*** Begin section ***

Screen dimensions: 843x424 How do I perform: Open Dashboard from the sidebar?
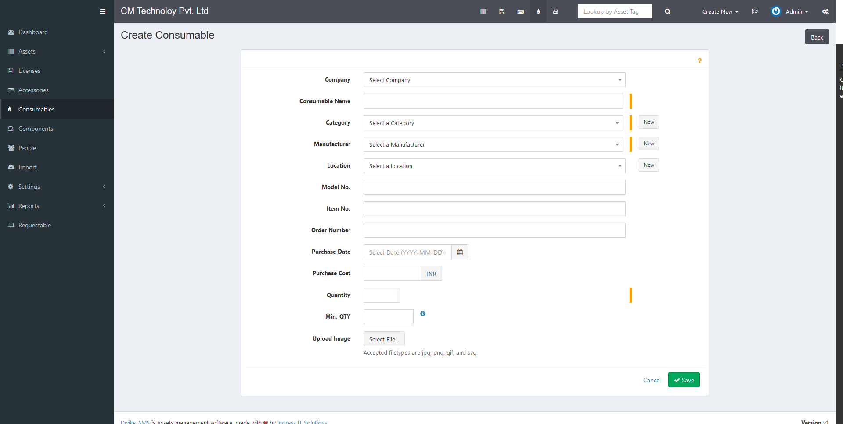(x=33, y=32)
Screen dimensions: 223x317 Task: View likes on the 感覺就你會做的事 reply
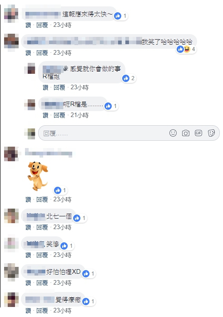click(129, 78)
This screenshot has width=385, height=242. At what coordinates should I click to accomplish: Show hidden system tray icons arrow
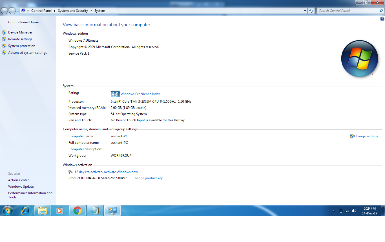(x=334, y=211)
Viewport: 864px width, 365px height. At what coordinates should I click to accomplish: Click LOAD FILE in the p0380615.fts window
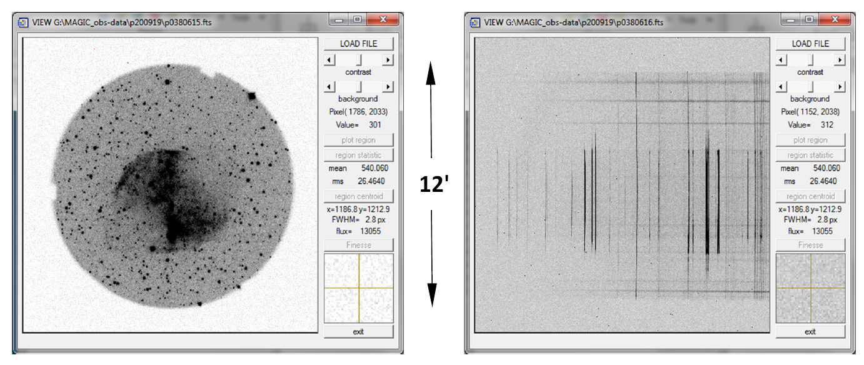point(358,44)
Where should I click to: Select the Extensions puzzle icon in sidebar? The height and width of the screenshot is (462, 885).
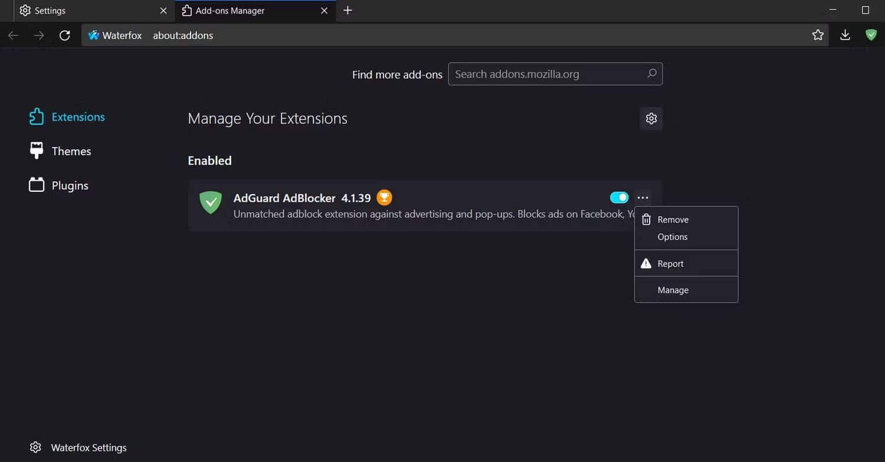tap(36, 116)
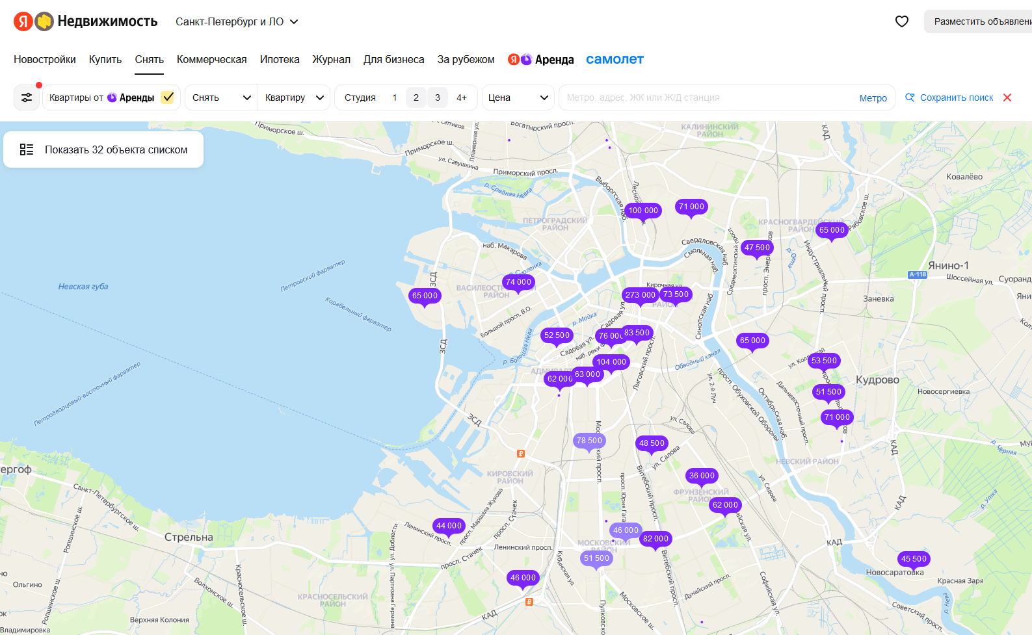Switch to the Новостройки tab
Image resolution: width=1032 pixels, height=635 pixels.
(45, 60)
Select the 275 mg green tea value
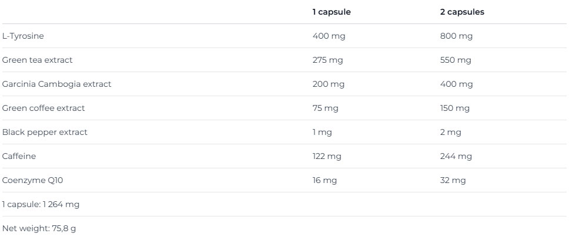This screenshot has width=569, height=237. tap(328, 60)
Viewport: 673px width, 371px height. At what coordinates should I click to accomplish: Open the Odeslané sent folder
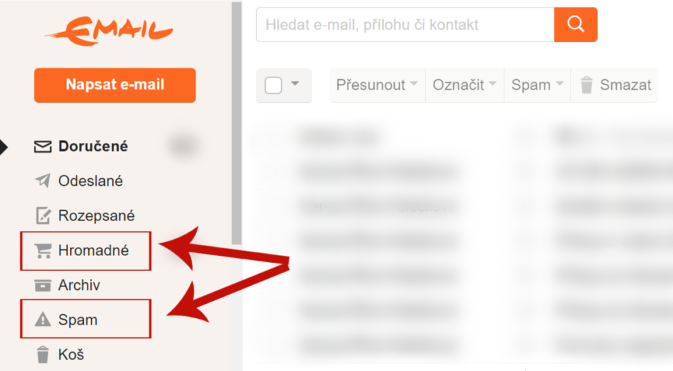click(x=91, y=181)
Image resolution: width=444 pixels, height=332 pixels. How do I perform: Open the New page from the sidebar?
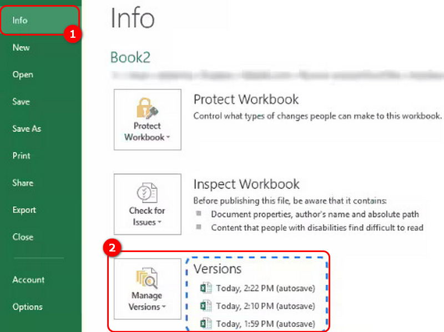point(21,48)
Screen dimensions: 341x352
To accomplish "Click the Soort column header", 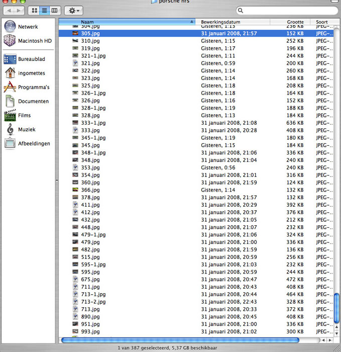I will pyautogui.click(x=322, y=22).

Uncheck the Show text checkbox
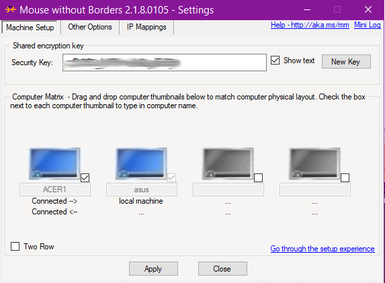275,60
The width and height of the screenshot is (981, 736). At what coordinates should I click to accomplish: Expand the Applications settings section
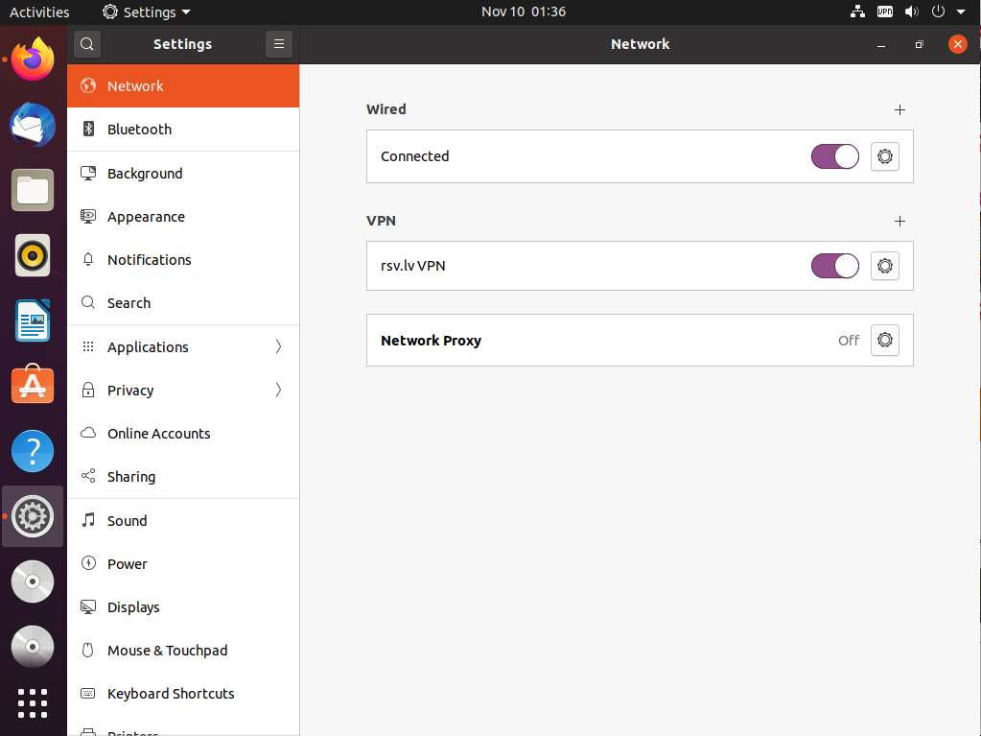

*** End section ***

Take the lines from the one containing "Uncheck the Show text checkbox" through the last line of the listing and repeat them exactly. Omit the pictures.

Answer to this exercise:
Uncheck the Show text checkbox
275,60
The width and height of the screenshot is (981, 736). At what coordinates should I click to accomplish: Expand the Applications settings section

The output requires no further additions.